Mr Pecksniff having been likewise inducted into a similar garment, the doctor resumed.
“And put out my head—hat, eh? My good friend, that is not mine. Mr Pecksniff, I beg your pardon, but I think we have unintentionally made an exchange. Thank you. Well, sir, I was going to tell you—”
“We are quite ready,” interrupted Mould in a low voice.
“Ready, eh?” said the doctor. “Very good, Mr Pecksniff, I'll take an opportunity of relating the rest in the coach. It's rather curious. Ready, eh? No rain, I hope?”
“Quite fair, sir,” returned Mould.
“I was afraid the ground would have been wet,” said the doctor, “for my glass fell yesterday. We may congratulate ourselves upon our good fortune.”But seeing by this time that Mr Jonas and Chuffey were going out at the door, he put a white pocket-handkerchief to his face as if a violent burst of grief had suddenly come upon him, and walked down side by side with Mr Pecksniff.

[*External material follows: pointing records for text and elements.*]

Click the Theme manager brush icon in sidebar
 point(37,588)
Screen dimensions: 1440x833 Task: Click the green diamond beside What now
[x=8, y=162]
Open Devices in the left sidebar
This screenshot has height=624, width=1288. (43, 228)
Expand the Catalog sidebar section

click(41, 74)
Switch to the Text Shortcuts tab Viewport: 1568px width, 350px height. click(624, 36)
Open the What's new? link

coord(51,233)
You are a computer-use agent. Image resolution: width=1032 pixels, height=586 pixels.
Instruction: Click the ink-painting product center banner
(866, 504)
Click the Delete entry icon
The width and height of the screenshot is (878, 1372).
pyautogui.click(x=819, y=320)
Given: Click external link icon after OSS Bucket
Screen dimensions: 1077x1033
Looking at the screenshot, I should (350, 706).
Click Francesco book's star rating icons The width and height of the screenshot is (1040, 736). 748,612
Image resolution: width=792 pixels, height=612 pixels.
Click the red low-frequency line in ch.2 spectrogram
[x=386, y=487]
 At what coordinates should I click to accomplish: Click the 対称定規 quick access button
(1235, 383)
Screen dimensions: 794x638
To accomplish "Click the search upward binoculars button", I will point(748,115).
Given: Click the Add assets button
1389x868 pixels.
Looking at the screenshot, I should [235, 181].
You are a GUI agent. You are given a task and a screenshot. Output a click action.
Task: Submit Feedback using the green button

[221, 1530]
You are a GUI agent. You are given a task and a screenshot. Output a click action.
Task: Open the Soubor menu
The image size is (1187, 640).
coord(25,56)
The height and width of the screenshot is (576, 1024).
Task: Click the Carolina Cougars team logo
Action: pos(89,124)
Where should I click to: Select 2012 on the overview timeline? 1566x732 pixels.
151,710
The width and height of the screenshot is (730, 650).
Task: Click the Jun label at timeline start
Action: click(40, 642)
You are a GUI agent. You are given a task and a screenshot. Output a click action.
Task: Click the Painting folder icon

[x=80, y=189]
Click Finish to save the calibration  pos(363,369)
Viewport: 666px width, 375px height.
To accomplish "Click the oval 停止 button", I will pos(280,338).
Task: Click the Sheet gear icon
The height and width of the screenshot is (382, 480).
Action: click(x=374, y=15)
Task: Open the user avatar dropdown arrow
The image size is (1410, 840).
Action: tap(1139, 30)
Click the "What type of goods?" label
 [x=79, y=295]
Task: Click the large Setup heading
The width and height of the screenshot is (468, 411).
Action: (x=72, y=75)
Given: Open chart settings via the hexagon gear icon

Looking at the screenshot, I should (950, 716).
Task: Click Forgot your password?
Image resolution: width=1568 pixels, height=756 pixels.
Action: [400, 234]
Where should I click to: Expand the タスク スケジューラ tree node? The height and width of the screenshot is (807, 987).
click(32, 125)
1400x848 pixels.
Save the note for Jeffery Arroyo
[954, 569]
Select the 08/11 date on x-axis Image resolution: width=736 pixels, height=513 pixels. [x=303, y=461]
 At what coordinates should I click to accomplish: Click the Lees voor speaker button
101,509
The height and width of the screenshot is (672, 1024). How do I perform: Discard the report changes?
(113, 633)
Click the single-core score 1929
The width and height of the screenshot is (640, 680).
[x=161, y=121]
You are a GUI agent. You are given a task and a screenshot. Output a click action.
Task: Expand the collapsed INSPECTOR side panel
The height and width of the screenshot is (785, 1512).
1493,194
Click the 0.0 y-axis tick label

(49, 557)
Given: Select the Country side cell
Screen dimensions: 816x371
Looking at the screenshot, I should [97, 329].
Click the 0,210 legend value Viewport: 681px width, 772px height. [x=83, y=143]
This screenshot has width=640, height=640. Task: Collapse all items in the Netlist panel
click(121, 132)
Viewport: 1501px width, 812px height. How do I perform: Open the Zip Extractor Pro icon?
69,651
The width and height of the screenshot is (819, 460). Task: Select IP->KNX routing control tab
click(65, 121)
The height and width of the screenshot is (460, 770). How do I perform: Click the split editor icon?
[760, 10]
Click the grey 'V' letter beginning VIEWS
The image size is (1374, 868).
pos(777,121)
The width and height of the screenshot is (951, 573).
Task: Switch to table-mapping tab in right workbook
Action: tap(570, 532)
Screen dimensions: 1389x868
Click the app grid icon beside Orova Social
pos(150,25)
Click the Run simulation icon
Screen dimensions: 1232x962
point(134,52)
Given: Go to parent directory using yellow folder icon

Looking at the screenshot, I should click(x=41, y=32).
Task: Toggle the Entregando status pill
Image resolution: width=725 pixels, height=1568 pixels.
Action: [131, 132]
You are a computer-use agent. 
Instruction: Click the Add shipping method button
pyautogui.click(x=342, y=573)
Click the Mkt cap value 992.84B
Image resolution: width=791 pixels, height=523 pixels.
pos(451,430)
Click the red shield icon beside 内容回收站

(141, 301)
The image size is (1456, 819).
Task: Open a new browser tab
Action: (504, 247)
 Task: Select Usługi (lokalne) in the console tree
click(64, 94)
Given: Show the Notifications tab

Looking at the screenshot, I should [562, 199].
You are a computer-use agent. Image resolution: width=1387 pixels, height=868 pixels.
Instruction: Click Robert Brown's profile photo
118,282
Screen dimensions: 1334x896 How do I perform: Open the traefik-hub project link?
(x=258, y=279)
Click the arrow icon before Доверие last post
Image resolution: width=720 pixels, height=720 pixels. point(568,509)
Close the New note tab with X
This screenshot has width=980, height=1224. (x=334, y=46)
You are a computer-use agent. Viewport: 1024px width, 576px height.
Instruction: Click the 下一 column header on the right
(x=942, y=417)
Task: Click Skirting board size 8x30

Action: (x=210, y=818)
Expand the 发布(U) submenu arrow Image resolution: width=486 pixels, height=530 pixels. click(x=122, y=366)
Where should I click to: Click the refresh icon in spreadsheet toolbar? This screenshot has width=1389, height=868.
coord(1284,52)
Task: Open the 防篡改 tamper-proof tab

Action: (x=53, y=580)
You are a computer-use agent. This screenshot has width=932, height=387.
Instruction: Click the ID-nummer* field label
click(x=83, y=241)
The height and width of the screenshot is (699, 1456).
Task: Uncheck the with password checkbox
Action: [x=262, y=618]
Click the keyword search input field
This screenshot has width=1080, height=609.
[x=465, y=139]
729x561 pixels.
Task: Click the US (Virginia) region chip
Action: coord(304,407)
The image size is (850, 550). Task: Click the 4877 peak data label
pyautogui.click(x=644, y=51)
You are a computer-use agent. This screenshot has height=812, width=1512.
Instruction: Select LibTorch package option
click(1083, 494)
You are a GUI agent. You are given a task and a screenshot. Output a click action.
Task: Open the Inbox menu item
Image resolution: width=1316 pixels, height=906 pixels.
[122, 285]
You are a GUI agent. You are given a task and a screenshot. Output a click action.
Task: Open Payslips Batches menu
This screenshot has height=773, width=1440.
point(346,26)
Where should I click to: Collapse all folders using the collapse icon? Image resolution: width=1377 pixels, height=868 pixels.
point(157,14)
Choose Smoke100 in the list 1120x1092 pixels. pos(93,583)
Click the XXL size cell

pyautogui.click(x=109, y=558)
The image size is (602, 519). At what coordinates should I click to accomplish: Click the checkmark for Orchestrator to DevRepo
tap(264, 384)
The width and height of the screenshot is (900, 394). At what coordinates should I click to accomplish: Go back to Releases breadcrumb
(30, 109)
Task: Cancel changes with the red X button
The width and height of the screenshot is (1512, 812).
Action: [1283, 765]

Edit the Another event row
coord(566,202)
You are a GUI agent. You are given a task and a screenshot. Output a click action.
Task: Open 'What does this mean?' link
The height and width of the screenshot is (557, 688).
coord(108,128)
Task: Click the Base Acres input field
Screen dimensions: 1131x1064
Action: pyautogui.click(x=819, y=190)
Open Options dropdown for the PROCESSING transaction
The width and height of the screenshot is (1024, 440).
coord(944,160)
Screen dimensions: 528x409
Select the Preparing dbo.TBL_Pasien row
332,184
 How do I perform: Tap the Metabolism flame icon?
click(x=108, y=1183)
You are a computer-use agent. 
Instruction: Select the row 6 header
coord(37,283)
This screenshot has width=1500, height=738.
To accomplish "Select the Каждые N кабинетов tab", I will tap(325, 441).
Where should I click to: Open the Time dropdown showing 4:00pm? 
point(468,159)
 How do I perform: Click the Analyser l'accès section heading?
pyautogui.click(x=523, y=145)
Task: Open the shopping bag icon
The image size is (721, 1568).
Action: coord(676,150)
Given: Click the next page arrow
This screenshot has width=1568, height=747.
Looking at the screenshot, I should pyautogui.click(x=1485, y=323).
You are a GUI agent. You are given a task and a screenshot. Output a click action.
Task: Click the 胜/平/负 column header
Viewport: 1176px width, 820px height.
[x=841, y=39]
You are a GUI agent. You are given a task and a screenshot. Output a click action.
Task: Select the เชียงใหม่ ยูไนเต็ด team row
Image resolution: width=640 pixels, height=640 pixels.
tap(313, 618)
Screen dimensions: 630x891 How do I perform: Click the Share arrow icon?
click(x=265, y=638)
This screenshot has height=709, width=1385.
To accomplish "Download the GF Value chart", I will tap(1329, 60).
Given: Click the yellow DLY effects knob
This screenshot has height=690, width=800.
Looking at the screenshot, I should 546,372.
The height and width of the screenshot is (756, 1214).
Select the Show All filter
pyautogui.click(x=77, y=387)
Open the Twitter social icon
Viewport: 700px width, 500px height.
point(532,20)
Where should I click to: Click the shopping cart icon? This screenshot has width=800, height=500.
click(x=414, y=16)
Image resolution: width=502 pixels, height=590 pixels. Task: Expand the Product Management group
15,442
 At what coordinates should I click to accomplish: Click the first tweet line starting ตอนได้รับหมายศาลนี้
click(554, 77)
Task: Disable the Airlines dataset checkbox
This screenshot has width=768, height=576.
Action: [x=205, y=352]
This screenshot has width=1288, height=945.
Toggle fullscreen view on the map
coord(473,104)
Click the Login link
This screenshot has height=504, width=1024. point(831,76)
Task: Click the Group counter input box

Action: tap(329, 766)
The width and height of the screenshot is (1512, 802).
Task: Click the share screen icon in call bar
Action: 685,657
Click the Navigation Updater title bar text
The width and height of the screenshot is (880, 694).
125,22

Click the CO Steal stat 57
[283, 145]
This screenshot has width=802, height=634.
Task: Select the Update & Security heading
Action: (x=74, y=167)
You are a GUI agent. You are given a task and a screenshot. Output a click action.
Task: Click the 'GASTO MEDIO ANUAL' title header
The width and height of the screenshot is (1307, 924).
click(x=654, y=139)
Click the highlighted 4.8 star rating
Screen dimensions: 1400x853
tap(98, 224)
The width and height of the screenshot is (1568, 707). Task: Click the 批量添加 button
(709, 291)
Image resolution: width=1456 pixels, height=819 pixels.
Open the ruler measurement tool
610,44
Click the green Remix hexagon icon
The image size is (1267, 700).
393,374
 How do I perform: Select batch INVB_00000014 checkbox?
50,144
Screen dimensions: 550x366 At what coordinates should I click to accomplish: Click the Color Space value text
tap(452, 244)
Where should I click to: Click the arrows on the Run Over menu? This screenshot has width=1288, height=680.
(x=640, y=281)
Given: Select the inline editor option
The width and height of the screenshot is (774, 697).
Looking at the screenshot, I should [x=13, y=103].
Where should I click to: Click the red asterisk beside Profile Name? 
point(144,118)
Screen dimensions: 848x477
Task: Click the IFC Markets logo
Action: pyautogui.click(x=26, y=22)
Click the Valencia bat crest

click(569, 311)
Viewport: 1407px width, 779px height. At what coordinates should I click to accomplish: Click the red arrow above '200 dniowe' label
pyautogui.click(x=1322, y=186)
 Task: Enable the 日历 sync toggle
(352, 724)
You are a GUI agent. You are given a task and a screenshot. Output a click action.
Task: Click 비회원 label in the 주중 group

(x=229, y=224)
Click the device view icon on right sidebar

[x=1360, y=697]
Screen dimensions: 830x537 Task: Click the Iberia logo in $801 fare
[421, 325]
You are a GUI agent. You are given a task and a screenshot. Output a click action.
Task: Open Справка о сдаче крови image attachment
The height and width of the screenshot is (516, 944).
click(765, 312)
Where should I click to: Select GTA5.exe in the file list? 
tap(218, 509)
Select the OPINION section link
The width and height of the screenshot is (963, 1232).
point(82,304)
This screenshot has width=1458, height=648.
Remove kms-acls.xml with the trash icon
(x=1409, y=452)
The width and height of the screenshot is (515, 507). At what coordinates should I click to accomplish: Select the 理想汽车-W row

Mr Mould and his men had not exaggerated the grandeur of the arrangements. They were splendid. The four hearse-horses, especially, reared and pranced, and showed their highest action, as if they knew a man was dead, and triumphed in it. “They break us, drive us, ride us; ill-treat, abuse, and maim us for their pleasure—But they die; Hurrah, they die!”
So through the narrow streets and winding city ways, went Anthony Chuzzlewit's funeral; Mr Jonas glancing stealthily out of the coachwindow now and then, to o
bserve its effect upon the crowd; Mr Mould as he walked along, listening with a sober pride to the exclamations of the bystanders; the doctor whispering his story to Mr Pecksniff, without appearing to come any nearer the end of it; and poor old Chuffey sobbing unregarded in a corner. But he had greatly scandalized Mr Mould at an early stage of the ceremony by carrying his handkerchief in his hat in a perfectly informal manner, and wiping his eyes with his knuckles. And as Mr Mould himself had said already, his behaviour was indecent, and quite unworthy of such an occasion; and he never ought to have been there.
There he was, however; and in the churchyard there he was, also, conducting himself in a no less unbecoming manner, and leaning for support on Tacker, who plainly told him that he was fit for nothing better than a walking funeral. But Chuffey, Heaven help him! heard no sound but the echoes, lingering in his own heart, of a voice for ever silent.
“I loved him,” cried the old man, sinking down upon the grave when all was done. “He was very good to me. Oh, my dear old friend and master!”
“Come, come, Mr Chuffey,” said the doctor, “this won't do; it's a clayey soil, Mr Chuffey. You mustn't, really.”
“If it had been the commonest thing we do, and Mr Chuffey had been a Bearer, gentlemen,” said Mould, casting an imploring glance upon them, as he helped to raise him, “he couldn't have gone on worse than this.”
“Be a man, Mr Chuffey,” said Pecksniff.
“Be a gentleman, Mr Chuffey,” said Mould.
“Upon my word, my good friend,” murmured the doctor, in a tone of stately reproof, as he stepped up to the old man's side, “this is worse than weakness. This is bad, selfish, very wrong, Mr Chuffey. You should take example from others, my good sir. You forget that you were not connected by ties of blood with our deceased friend; and that he had a very near and very dear relation, Mr Chuffey.”
“Aye, his own son!” cried the old man, clasping his hands with remarkable passion. “His own, own, only son!”